-------- Information given

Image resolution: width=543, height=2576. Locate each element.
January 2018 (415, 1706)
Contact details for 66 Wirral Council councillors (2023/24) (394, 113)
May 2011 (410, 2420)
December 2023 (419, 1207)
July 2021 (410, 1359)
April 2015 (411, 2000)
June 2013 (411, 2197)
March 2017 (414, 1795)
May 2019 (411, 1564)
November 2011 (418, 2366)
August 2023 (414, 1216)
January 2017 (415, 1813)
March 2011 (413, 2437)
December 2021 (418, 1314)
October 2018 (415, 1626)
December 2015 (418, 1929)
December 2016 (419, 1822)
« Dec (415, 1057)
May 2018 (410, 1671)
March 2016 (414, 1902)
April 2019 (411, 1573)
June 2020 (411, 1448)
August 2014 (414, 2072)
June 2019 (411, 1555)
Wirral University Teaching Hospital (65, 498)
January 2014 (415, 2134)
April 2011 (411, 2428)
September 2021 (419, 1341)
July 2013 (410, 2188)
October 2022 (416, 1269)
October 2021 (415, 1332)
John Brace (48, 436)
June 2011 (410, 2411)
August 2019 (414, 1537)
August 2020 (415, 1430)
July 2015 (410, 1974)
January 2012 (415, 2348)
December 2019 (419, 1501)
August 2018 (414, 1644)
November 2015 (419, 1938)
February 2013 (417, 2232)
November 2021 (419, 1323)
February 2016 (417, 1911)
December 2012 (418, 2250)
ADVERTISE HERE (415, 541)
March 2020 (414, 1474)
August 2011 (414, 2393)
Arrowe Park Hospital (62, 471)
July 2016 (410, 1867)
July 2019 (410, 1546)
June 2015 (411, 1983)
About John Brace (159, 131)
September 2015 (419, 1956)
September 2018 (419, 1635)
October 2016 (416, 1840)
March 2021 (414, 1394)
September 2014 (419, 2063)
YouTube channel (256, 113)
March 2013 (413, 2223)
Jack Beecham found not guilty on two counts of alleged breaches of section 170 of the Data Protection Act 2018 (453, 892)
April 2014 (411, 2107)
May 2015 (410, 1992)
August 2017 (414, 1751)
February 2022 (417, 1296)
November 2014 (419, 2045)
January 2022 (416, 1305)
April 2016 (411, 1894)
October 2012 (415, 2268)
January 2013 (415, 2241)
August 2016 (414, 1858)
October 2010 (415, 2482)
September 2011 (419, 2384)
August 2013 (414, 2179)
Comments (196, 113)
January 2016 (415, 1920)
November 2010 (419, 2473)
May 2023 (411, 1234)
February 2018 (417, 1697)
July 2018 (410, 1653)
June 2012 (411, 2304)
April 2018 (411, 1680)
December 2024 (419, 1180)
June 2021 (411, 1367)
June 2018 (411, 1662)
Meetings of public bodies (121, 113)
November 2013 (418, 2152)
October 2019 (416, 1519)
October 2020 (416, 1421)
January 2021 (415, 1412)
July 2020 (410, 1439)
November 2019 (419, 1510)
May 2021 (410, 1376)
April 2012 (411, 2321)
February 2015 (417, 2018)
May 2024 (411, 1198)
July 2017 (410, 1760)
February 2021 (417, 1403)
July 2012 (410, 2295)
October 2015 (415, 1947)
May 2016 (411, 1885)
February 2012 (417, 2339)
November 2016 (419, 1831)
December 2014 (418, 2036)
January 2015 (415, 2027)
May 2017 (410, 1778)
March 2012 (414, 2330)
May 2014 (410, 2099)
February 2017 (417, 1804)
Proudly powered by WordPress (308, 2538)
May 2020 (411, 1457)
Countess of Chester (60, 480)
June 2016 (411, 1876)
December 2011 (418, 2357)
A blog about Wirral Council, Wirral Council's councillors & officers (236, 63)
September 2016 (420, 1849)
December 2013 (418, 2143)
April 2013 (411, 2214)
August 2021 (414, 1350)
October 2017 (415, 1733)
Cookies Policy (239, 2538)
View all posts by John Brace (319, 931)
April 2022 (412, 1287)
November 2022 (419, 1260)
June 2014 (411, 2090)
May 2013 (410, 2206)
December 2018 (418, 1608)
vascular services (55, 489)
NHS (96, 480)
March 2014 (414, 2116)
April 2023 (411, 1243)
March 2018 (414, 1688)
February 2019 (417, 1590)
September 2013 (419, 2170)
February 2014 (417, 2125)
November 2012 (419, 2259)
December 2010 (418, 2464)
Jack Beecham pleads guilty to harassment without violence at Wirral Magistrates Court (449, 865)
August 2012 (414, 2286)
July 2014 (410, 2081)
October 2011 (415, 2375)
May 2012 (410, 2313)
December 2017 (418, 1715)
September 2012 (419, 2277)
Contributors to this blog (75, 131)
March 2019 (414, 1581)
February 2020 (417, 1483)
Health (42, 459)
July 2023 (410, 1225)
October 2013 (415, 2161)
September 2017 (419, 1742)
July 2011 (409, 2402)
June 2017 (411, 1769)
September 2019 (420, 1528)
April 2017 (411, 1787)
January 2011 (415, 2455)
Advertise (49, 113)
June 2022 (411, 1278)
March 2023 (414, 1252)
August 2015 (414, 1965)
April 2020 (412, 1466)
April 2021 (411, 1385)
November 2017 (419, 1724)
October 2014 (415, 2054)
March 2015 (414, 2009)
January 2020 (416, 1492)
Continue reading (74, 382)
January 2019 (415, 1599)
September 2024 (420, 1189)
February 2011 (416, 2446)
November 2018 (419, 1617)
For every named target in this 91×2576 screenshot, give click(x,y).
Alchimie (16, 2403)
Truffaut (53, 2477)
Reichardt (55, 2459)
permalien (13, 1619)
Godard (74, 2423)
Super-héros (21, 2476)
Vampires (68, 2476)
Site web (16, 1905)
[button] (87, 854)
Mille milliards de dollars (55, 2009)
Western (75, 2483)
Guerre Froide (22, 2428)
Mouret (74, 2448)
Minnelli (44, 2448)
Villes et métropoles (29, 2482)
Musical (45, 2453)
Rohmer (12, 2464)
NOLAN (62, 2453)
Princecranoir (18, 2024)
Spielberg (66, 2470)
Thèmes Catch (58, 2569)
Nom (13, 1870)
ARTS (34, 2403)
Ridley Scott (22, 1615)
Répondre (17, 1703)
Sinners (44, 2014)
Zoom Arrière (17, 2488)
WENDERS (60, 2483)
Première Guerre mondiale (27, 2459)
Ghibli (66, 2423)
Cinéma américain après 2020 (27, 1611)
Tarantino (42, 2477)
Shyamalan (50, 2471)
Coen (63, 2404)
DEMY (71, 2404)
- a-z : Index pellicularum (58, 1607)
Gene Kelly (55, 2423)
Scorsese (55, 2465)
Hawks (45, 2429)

----------------

▶ Problem
Count every line of the records that includes "blog", and give that number with no other words.

▶ Exercise response
2